I’m a woman who lifts heavy. It’s interesting to read this because, as a woman and just due to my very average genetics, I’m not really capable of putting on tons of muscle and really don’t look much different than I did when I was a runner, at least when I have clothes on.
I often wonder why I do it, especially when struggling under a heavy bar. I think there’s a very visceral confrontation with reality that I don’t get in my work life- real objects and bodies and limitations and laws of physics that I get to experience. It takes me out of my trance of abstract thinking. I literally cannot think of anything else when I’m near max effort except that effort.
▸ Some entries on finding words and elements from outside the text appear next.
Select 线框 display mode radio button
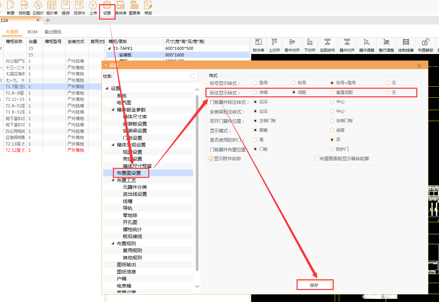The height and width of the screenshot is (302, 439). coord(332,130)
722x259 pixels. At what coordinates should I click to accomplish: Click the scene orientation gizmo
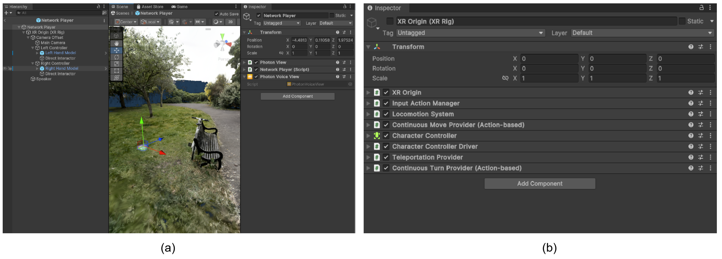(223, 44)
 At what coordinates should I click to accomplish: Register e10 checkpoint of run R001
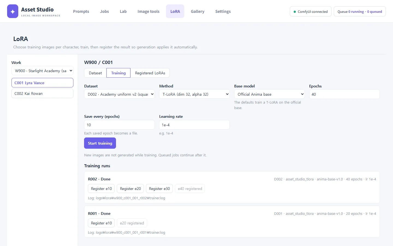[x=101, y=223]

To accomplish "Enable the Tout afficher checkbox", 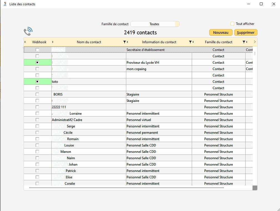I will click(233, 24).
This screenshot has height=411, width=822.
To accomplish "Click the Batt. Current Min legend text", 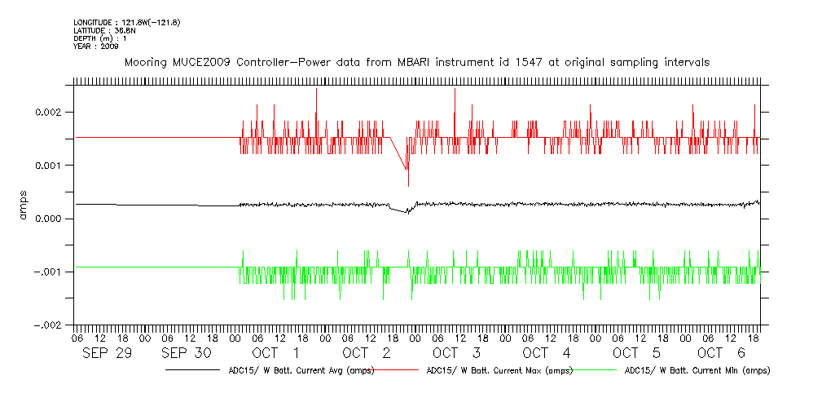I will pyautogui.click(x=697, y=370).
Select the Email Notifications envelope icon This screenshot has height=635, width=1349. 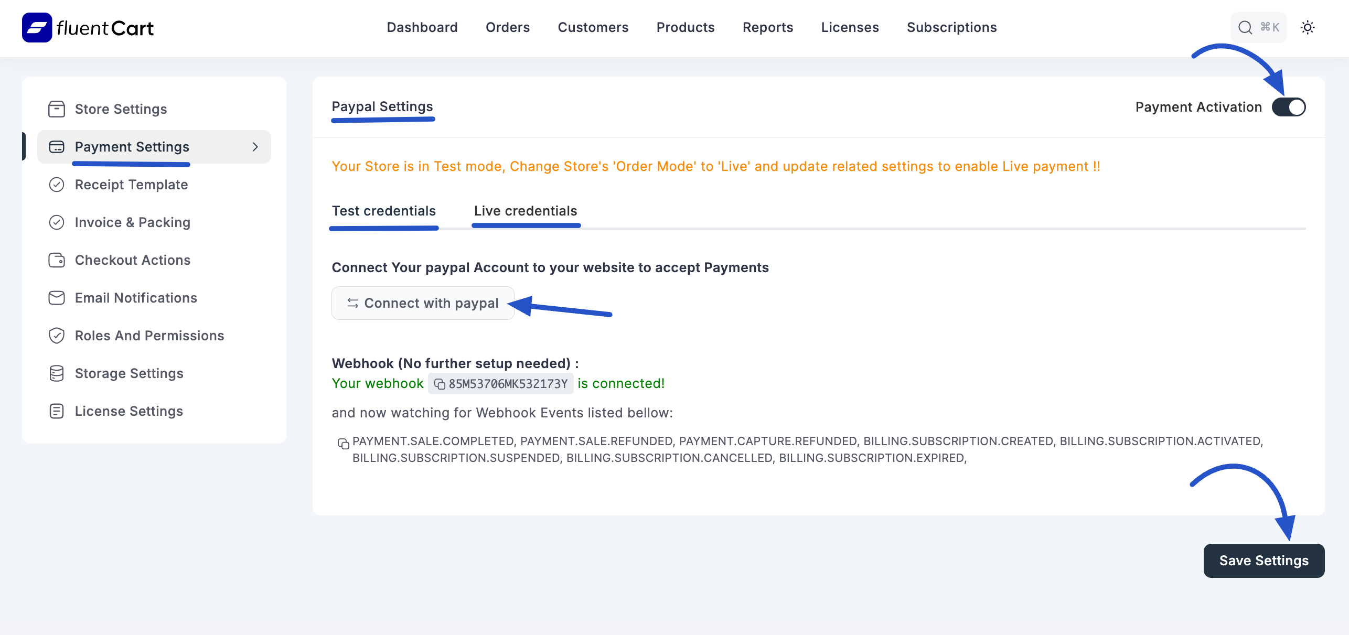[57, 297]
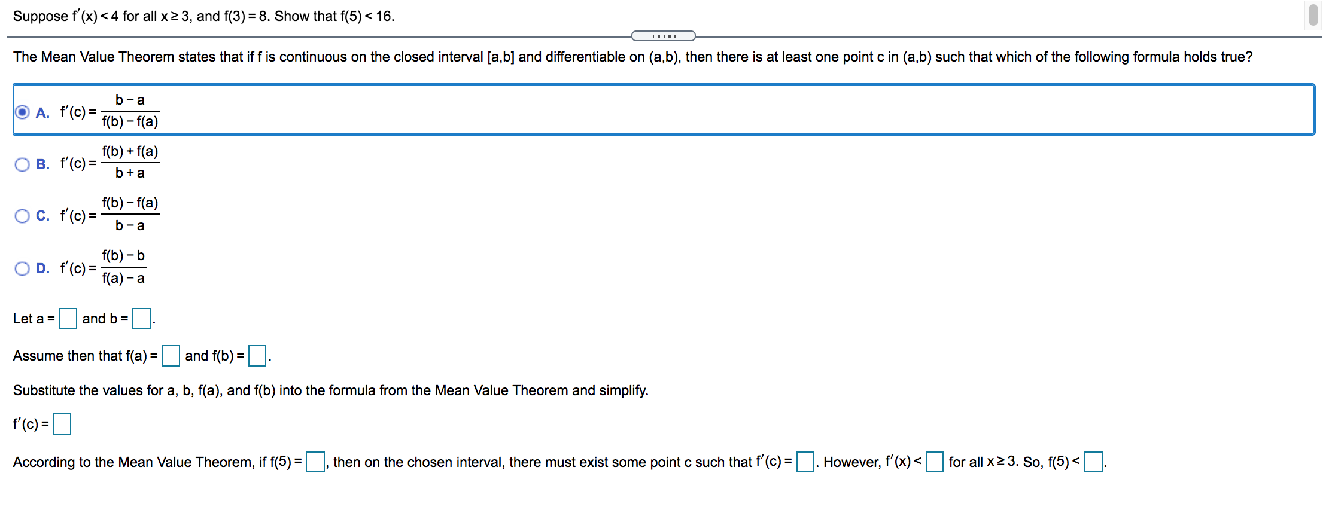Select answer choice B radio button
The image size is (1326, 522).
pyautogui.click(x=22, y=164)
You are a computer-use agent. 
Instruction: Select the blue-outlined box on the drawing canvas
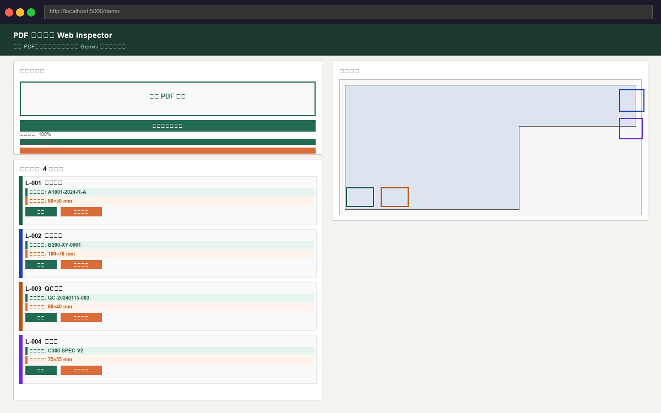[x=631, y=100]
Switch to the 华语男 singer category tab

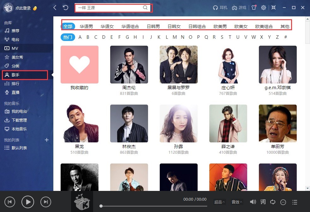86,26
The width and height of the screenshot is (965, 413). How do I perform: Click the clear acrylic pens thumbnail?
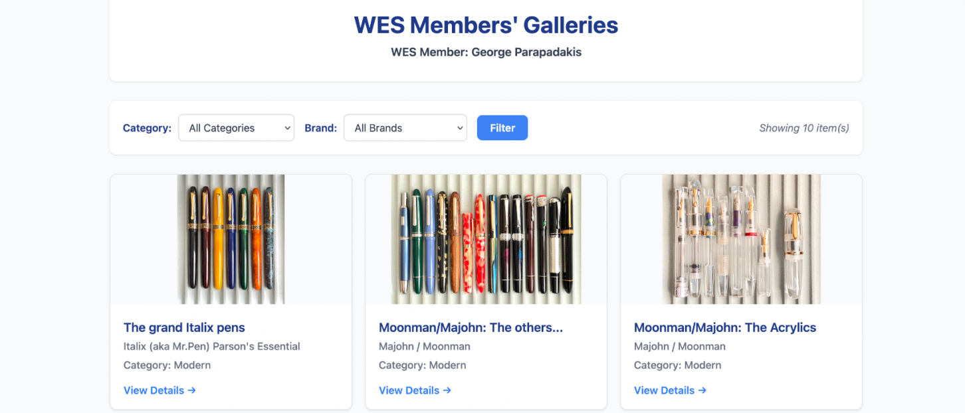tap(741, 239)
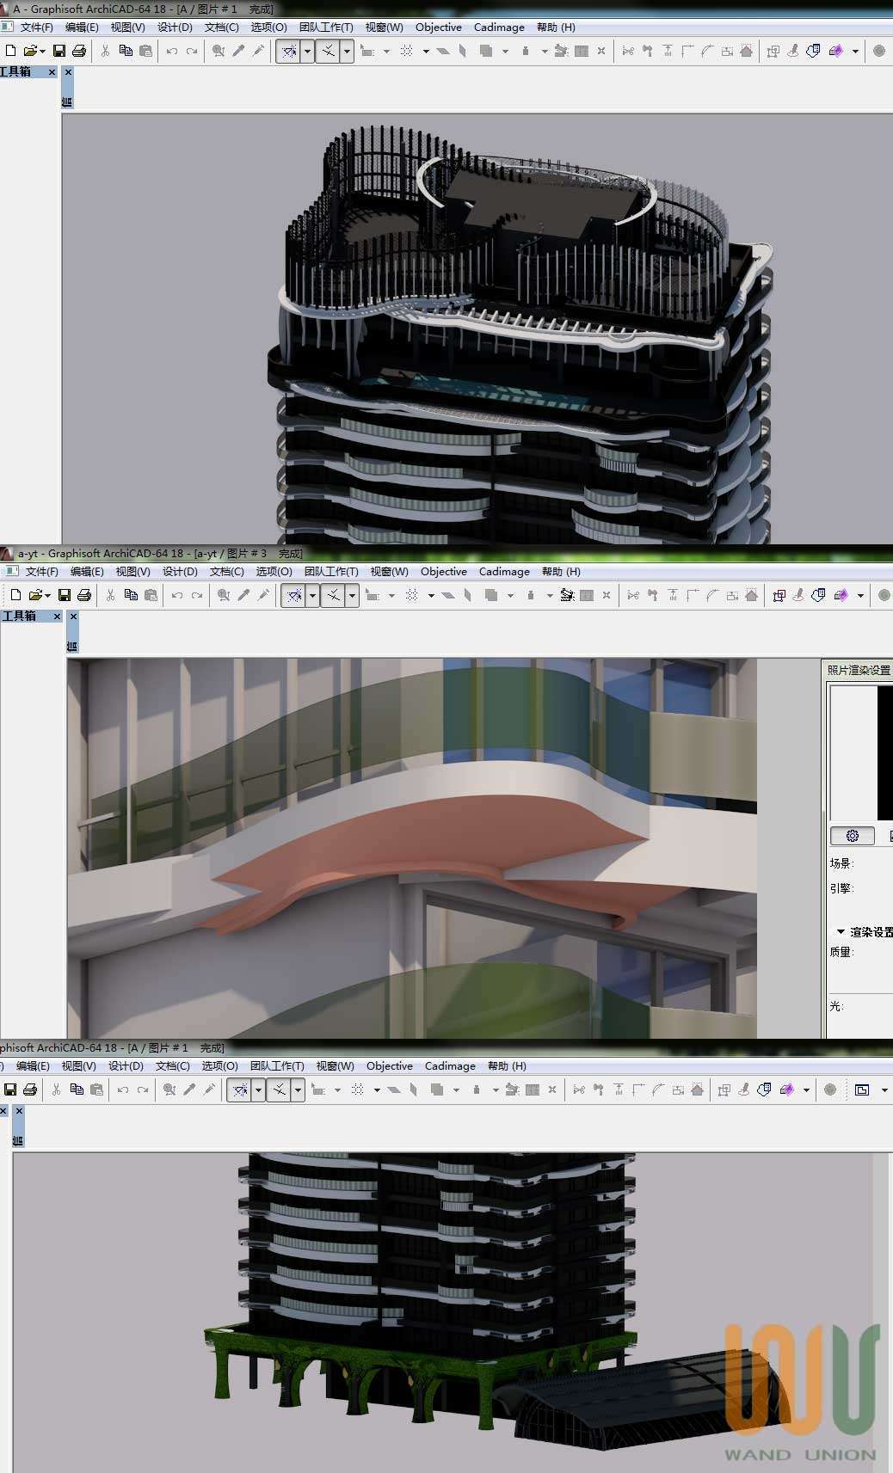This screenshot has height=1473, width=893.
Task: Click the Print icon in the middle window
Action: pos(84,595)
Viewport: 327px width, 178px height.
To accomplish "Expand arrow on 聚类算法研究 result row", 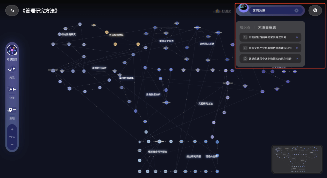I will point(297,37).
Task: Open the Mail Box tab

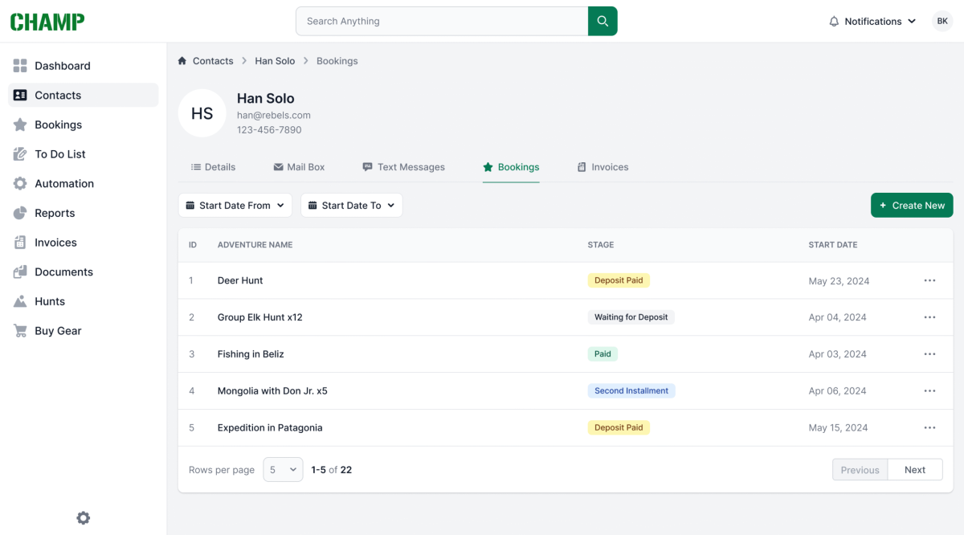Action: (x=299, y=167)
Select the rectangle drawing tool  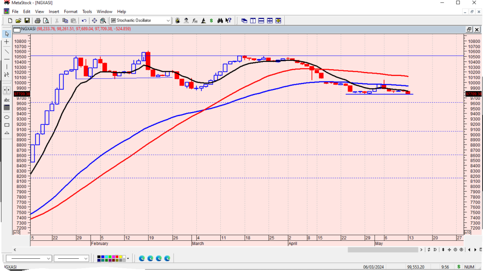point(7,125)
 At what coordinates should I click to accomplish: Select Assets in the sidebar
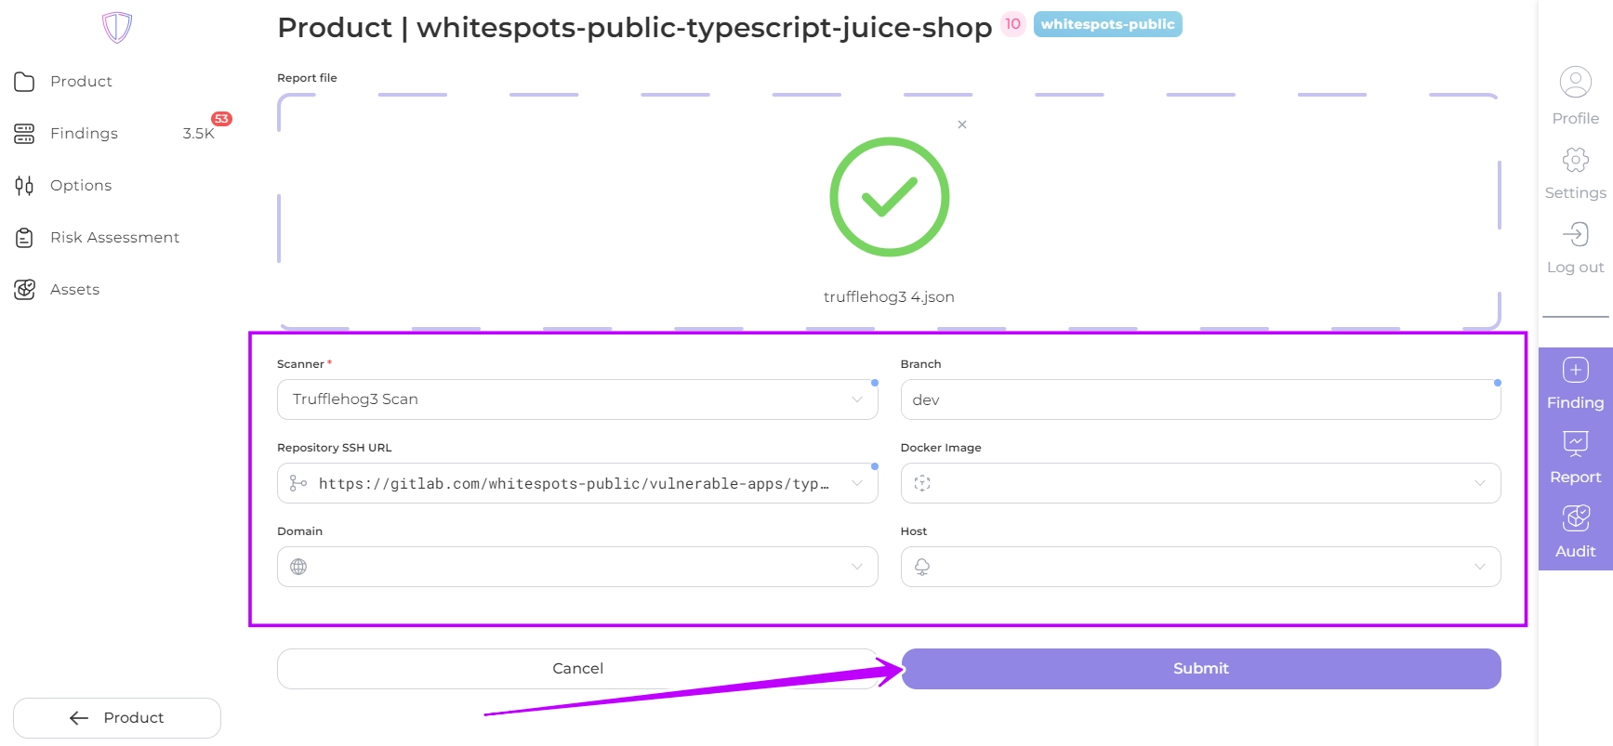[74, 290]
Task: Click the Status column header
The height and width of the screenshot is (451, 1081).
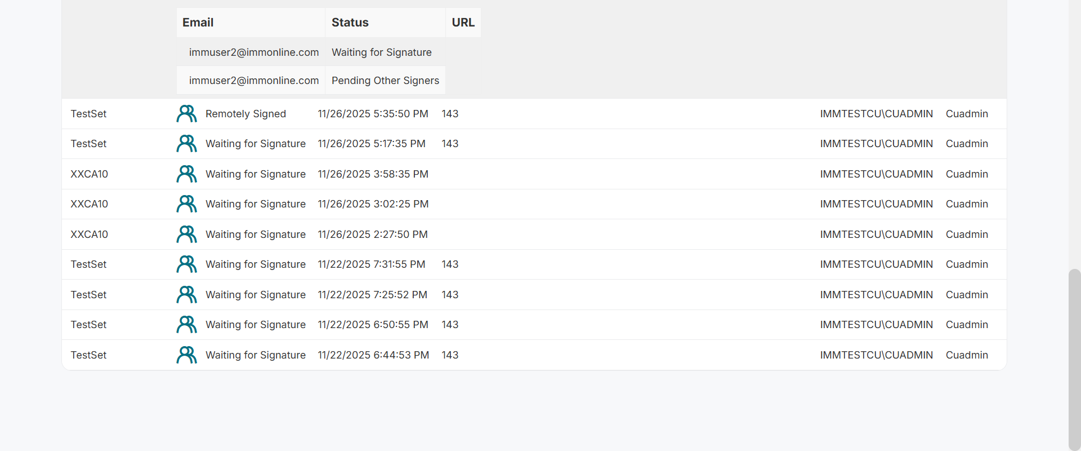Action: [350, 23]
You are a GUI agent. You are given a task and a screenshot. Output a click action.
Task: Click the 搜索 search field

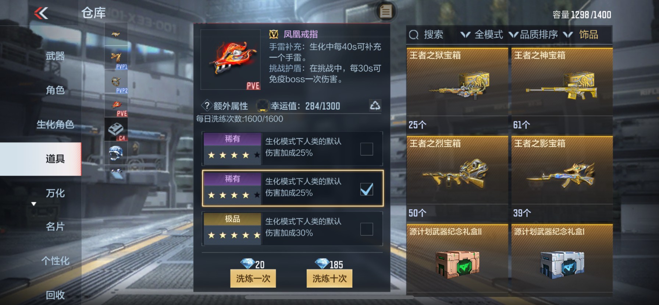[x=431, y=35]
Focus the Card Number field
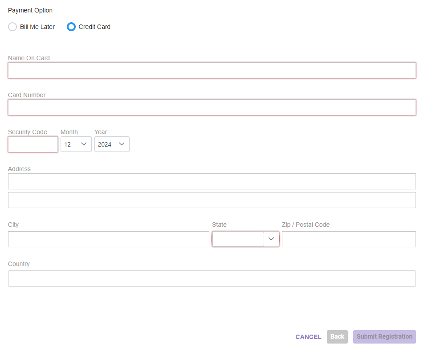This screenshot has width=424, height=348. [x=212, y=107]
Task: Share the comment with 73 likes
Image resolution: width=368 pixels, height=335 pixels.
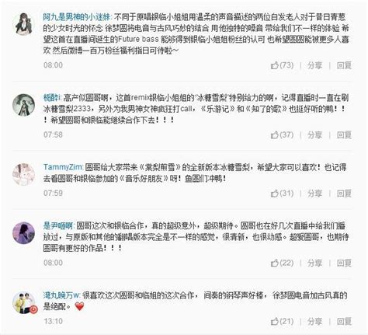Action: tap(314, 65)
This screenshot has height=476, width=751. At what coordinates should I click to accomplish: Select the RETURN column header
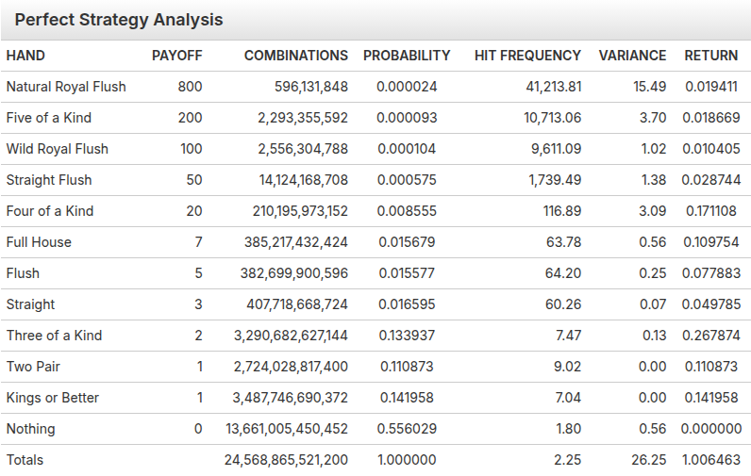coord(710,56)
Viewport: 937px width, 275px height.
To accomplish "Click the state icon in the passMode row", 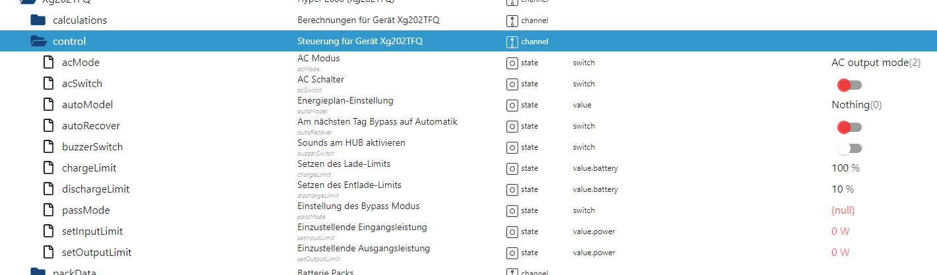I will tap(511, 210).
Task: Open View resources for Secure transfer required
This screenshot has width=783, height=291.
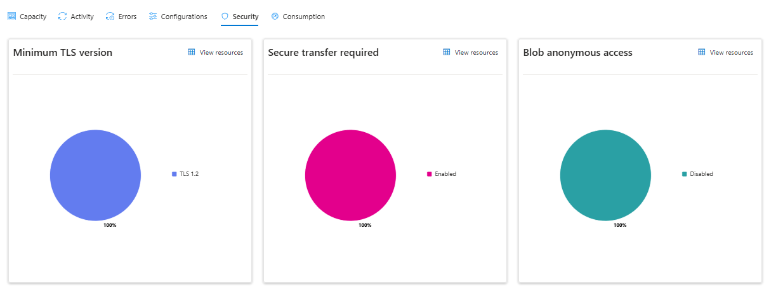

Second, it feels physically good to be strong. Third, I like being able to lift things on and off shelves. Fourth, I think loss of strength and (especially) mobility is one of the worst parts of aging and I’d like to slow that way down.
Powerful reflection on your uncle. Building better habits needs something as powerful as what you’re moving away from, not just a potential promise of what you’re working towards.
A few recent essays you linked has got me close to getting started on some strength training of my own. Want to get myself some of those “noob gains” you wrote about.